**REQUIREMENT:** Would you reproduce the listing exactly, leaving nothing out?

..........

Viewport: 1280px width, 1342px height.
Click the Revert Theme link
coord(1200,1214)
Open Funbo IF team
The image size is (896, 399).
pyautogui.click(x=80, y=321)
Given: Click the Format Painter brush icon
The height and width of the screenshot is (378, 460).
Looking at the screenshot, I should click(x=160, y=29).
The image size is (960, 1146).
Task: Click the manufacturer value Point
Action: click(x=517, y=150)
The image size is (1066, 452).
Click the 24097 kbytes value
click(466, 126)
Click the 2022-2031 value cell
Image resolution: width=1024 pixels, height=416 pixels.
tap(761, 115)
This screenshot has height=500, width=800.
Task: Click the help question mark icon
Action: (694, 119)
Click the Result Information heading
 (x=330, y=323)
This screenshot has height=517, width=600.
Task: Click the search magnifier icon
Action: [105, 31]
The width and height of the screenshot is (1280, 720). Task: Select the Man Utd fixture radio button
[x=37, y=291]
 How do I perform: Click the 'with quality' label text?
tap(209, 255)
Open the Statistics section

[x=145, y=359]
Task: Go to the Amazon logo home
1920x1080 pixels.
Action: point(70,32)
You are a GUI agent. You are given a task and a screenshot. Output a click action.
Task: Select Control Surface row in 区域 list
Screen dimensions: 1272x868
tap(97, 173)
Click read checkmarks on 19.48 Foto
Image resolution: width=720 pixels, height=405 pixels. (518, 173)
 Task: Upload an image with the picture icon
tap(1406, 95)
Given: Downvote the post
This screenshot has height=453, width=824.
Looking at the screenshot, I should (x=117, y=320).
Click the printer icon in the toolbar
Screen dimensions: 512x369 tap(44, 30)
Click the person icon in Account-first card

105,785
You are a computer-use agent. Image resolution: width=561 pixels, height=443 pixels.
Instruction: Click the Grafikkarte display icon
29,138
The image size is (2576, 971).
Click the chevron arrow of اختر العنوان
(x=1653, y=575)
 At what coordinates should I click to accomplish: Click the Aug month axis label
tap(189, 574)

..........

**YOUR RESPONSE:**
Viewport: 1280px width, 1342px height.
Click the Revert Theme link
coord(1200,1214)
Open Funbo IF team
The image size is (896, 399).
pyautogui.click(x=80, y=321)
Given: Click the Format Painter brush icon
The height and width of the screenshot is (378, 460).
Looking at the screenshot, I should click(x=160, y=29).
The image size is (960, 1146).
Task: Click the manufacturer value Point
Action: click(x=517, y=150)
The image size is (1066, 452).
Click the 24097 kbytes value
click(466, 126)
Click the 2022-2031 value cell
Image resolution: width=1024 pixels, height=416 pixels.
tap(761, 115)
This screenshot has height=500, width=800.
Task: Click the help question mark icon
Action: (694, 119)
Click the Result Information heading
 (x=330, y=323)
This screenshot has height=517, width=600.
Task: Click the search magnifier icon
Action: [105, 31]
The width and height of the screenshot is (1280, 720). Task: Select the Man Utd fixture radio button
[x=37, y=291]
 How do I perform: Click the 'with quality' label text?
tap(209, 255)
Open the Statistics section

[x=145, y=359]
Task: Go to the Amazon logo home
1920x1080 pixels.
Action: point(70,32)
You are a GUI agent. You are given a task and a screenshot. Output a click action.
Task: Select Control Surface row in 区域 list
Screen dimensions: 1272x868
tap(97, 173)
Click read checkmarks on 19.48 Foto
Image resolution: width=720 pixels, height=405 pixels. (518, 173)
 Task: Upload an image with the picture icon
tap(1406, 95)
Given: Downvote the post
This screenshot has height=453, width=824.
Looking at the screenshot, I should (x=117, y=320).
Click the printer icon in the toolbar
Screen dimensions: 512x369 tap(44, 30)
Click the person icon in Account-first card

105,785
You are a computer-use agent. Image resolution: width=561 pixels, height=443 pixels.
Instruction: Click the Grafikkarte display icon
29,138
The image size is (2576, 971).
Click the chevron arrow of اختر العنوان
(x=1653, y=575)
 At what coordinates should I click to accomplish: Click the Aug month axis label
tap(189, 574)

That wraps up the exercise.